EXERCISE: The required result is the exact run of lines beginning at the one containing "临潼校区 (267, 2147)" and ending at the last line of the entries.
BEGIN EXERCISE INPUTS
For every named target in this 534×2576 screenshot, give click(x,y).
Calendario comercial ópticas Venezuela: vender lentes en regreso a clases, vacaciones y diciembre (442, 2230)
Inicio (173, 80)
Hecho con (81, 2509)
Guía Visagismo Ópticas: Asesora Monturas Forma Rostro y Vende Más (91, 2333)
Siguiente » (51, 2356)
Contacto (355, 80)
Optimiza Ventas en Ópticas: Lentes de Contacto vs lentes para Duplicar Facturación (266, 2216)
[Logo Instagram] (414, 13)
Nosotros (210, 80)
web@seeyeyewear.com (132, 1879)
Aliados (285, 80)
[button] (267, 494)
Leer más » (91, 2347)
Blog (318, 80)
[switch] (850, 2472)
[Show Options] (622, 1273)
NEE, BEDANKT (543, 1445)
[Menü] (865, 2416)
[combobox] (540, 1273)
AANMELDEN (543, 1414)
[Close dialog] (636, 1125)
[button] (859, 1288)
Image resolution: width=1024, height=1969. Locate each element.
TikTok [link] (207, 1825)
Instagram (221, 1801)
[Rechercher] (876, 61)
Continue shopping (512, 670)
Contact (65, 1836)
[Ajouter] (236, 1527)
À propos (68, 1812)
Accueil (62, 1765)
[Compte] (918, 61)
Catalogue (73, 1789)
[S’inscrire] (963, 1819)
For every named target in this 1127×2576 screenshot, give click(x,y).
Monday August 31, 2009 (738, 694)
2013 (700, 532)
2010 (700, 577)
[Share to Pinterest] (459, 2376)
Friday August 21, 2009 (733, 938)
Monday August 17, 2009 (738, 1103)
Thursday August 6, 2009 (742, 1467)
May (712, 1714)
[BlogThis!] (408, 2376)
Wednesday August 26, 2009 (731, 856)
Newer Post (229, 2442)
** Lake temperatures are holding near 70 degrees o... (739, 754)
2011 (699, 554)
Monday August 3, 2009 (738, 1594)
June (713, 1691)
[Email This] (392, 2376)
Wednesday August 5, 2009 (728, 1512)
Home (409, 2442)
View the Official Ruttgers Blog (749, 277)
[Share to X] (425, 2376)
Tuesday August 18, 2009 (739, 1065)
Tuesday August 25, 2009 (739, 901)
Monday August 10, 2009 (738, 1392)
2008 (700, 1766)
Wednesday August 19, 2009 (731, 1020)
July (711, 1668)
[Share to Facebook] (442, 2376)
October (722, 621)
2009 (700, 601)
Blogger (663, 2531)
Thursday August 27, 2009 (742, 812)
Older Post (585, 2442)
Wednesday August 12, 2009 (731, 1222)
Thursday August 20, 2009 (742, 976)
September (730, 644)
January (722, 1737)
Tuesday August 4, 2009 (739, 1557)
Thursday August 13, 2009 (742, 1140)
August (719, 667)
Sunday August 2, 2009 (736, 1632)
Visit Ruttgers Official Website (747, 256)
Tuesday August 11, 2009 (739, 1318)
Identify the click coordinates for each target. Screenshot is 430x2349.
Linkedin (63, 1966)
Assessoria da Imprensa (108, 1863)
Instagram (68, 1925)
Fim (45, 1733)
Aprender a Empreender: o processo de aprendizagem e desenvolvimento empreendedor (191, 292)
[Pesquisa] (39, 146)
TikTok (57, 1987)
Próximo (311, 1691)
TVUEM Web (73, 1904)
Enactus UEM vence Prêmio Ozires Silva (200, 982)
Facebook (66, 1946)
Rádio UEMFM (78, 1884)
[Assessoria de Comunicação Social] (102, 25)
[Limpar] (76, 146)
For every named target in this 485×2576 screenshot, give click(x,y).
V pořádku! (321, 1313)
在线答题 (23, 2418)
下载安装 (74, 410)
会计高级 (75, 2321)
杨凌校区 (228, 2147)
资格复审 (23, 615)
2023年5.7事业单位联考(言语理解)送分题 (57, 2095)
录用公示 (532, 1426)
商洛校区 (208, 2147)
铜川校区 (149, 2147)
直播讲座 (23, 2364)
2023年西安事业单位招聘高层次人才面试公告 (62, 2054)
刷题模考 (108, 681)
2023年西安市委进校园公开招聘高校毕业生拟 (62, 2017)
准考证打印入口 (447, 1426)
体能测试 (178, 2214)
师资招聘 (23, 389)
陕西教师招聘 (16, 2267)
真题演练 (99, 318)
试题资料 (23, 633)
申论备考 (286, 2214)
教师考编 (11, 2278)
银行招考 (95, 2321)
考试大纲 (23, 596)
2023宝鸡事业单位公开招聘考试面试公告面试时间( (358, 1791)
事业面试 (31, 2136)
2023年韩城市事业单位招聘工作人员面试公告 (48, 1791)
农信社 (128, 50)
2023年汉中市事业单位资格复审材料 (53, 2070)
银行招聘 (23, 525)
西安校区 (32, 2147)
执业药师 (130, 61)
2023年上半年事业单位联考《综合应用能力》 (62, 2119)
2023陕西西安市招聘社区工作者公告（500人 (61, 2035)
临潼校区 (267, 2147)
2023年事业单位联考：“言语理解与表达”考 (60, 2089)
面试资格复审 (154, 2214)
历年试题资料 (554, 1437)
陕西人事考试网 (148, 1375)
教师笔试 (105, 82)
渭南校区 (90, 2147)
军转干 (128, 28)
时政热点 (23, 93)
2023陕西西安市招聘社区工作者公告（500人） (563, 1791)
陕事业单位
END EXERCISE INPUTS
EXERCISE RESPONSE:
临潼校区 (267, 2147)
2023年事业单位联考：“言语理解与表达”考 (60, 2089)
面试资格复审 (154, 2214)
历年试题资料 (554, 1437)
陕西人事考试网 (148, 1375)
教师笔试 (105, 82)
渭南校区 (90, 2147)
军转干 (128, 28)
时政热点 (23, 93)
2023陕西西安市招聘社区工作者公告（500人） (563, 1791)
陕事业单位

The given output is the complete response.